Example:  when I replace the computational guts of the tuple hash with the single line (64-bit build, and this is the only code remaining in the loop apart from setting y to the next tuple component's hash):

    x = (x * mult) + y;

both tests fail spectacularly.

But if I add one more line:

    x = (x * mult) + y;
    x += x >> 16;
    
your new test falls to 0 collisions, while the original test still suffers 83447 collisions (an improvement - down from 120050 - but still a spectacular failure).

We're flying blind enough here without deliberately plucking out one of our eyes ;-)  Indeed, the original tuple test is the only one in my collection that showed even a single collision after the two-line replacement just above.  "My collection" means your test, the original tuple hash test, and every example given in all the messages in this bug report.

Another "surprise":  replace addition with xor in the second line above:

    x = (x * mult) + y;
    x ^= x >> 16;

and then the original tuple test drops from 83447 to 0(!) collisions, while your new one jumps from 0 to a measly 12.


> The collision hash((3,3)) == hash((-3,-3)) is due a specific
> structure in the input to the FNV algorithm.

This is all so hypothetical it's impossible to know.  Perhaps the tuple hash function simply subtracts the hash of the first component from the hash of the second.  Then it's impossible to make any deterministic change to the component hashes that can stop either of the tuples from hashing to 0.  The weakness is entirely in the hash combining function then.

> The operation t ^= t << 7 that you suggested (and which I approve, except
> for the shift amount) is meant precisely to destroy that structure.

Except I have no reason to believe that destroying the input structure is of unique value.  As shown above, it's easy to change the tuple hash in a simple way that passes all known tests without touching `y` (aka `t`) at all.

>> It's x you care about directly, not t.

> That would not be a good solution, because that destroys the structure
> of the hash algorithm.   For Bernstein for example, each loop iteration
> should do something like
>
>    x = (x * m) + t
>
> for *some* value t depending on the input. If you mess with x, then it
> really becomes a different hash algorithm.

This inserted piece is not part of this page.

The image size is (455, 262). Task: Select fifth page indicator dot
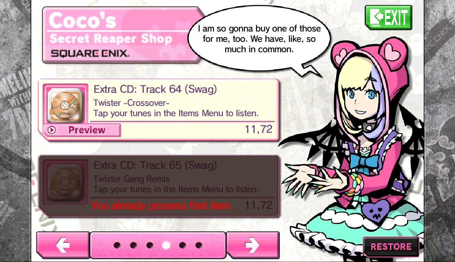(182, 245)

The two-liner above with the xor in the second line is exactly Bernstein 33A, followed by a permutation of 33A's _output_ space.  It works fine in tests.  Why should I care about merely that it's "different"?  33A on its own fails spectacularly - it damned well _better_ be "different" ;-)

There is no "Bernstein theory" to appeal to here - just raw assertions.  I'm not attached to any of these approaches.  The strongest I can say from trying many things is that "chaining permutations works best, but no detail appears to matter much, except that multiplication is the most valuable of all the permutations I've tried".

x*M is a permutation of the word-size space for any odd M, and any "big enough" odd M I tried appears to work about as well as any other.  Adding t is another.  The shift-xor in the second line above is a third (but the "+=" version instead was not a permutation, and it failed).

> That is far more dangerous than simply applying a permutation on t.

Why?

> Which "desirable properties" of t does the operation t ^= (t << 1) damage?

On second thought, none!  Across any contiguous range of integers, that preserves that the last k bits (for all k >= 1) remain as evenly distributed as in the inputs.  That wasn't obvious to me at first.  It's not true if the left shift is replaced by a right shift, though.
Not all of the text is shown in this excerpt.